Succession of Ownership
In 1996 AMT transferred the farm property to a trust designed to maintain the property for the use of MLT and their children. After the death of MLT in 2017 the surviving children decided to transfer the property to my sister, Jean Thorndike Gould, who then transferred it to her son Gregory Gould. We hope it will stay in the Thorndike/Gould family for generations to come.
Final Thoughts
Over the years the farm has served as a gathering place for Thorndike family events. It has been our “special” place.
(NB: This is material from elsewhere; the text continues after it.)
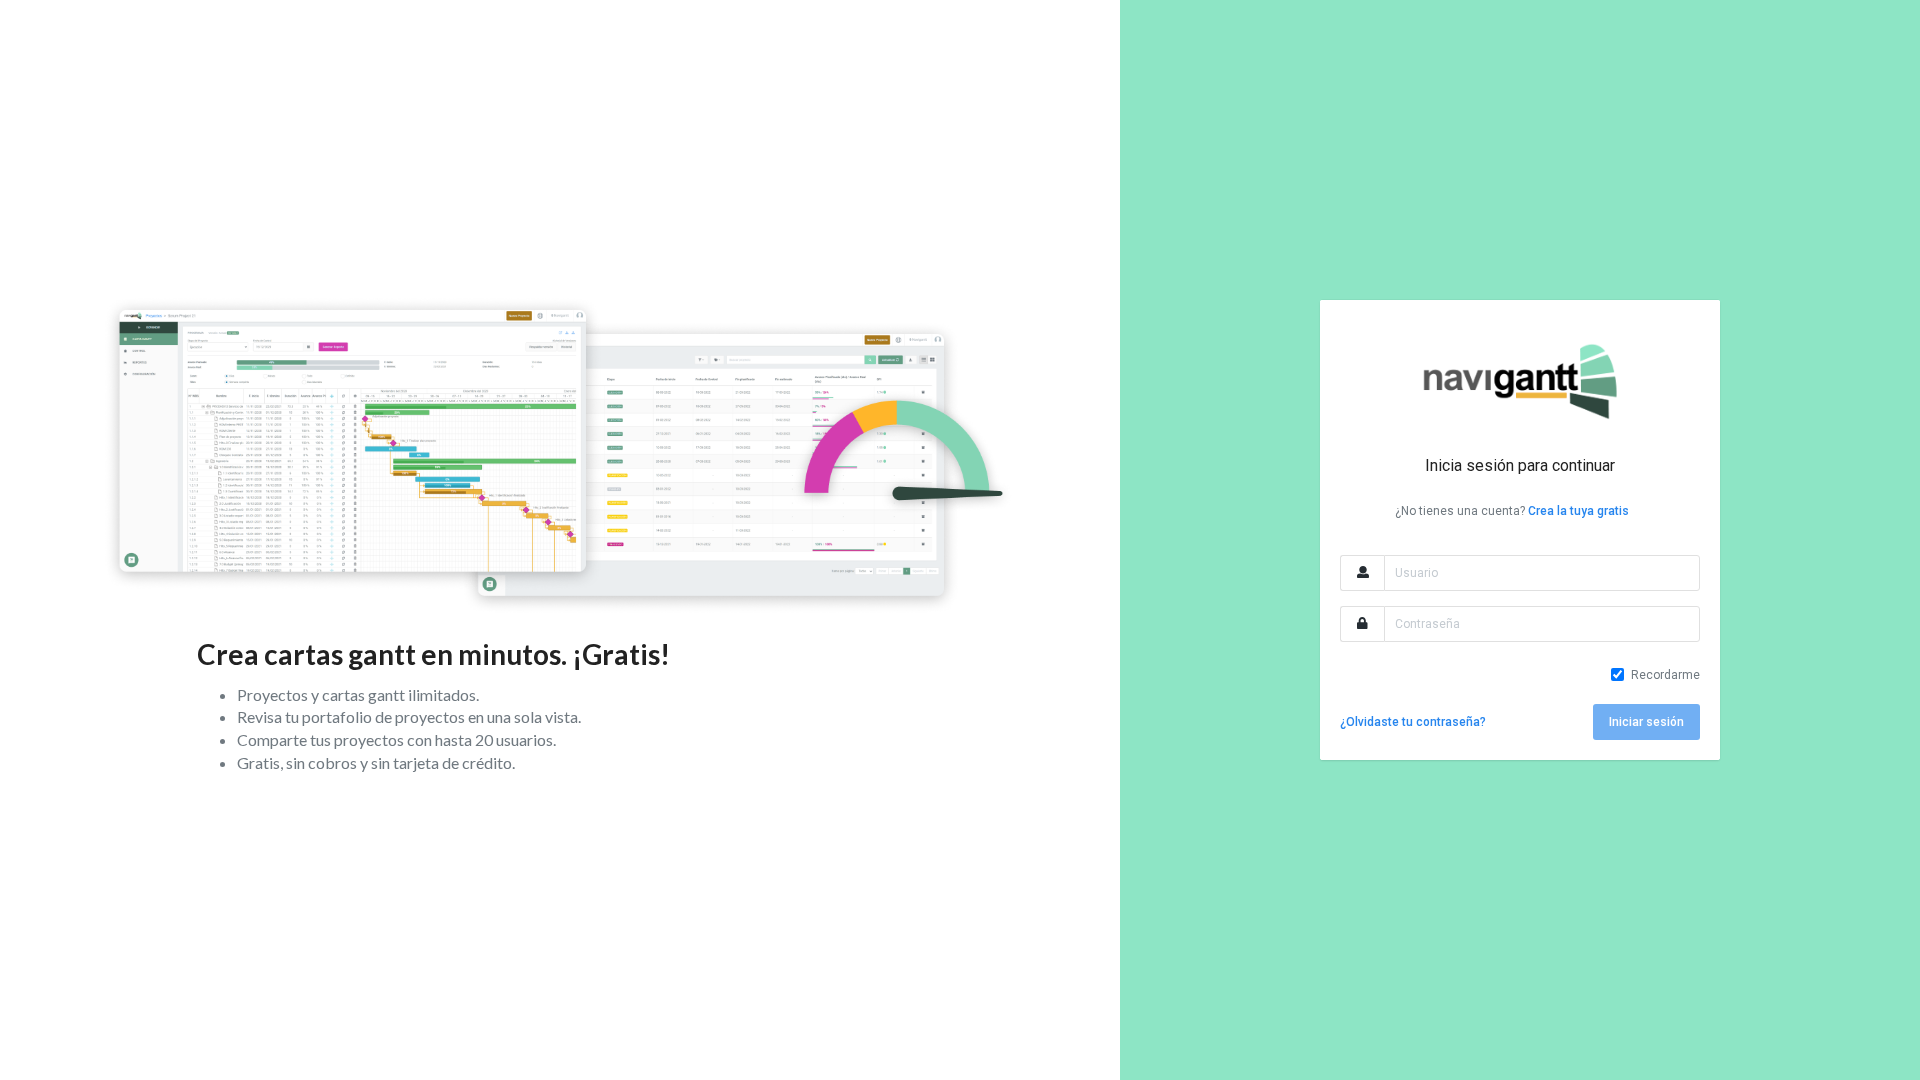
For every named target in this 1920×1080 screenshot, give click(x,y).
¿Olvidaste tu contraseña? (1413, 722)
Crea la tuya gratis (1578, 511)
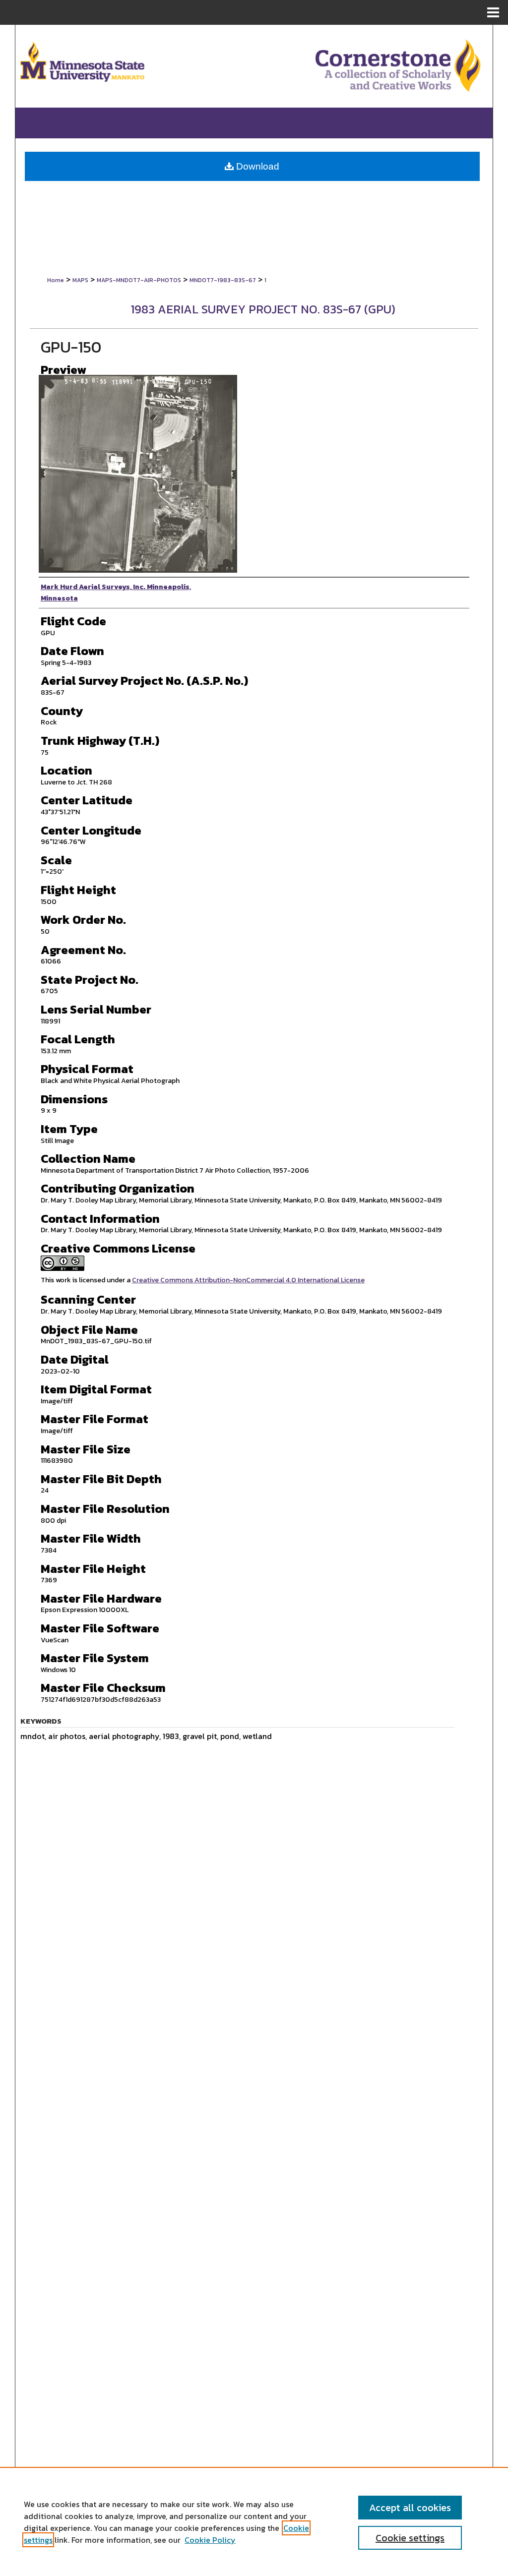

We celebrated AMT & MLT’s 50thanniversary there in 1992 and MLT’s 90th birthday in 2012 even though she was in the hospital and couldn’t attend. My cousin Betty Cope Brunette’s daughter, Mary Brunette, married Mark Feigl in the field out front. The family gathered at the farm for memorial celebrations for AMT in 2006 and for MLT in 2017. Their ashes were spread around the big rock in the field towards Cube and around the old foundation on Tim’s (Tim Chase, grandson of Warren Chase) road on the other side of the twin bridges. The blue spruce in the field towards Cube was planted in AMT’s memory while the white birch was planted in MLT’s memory.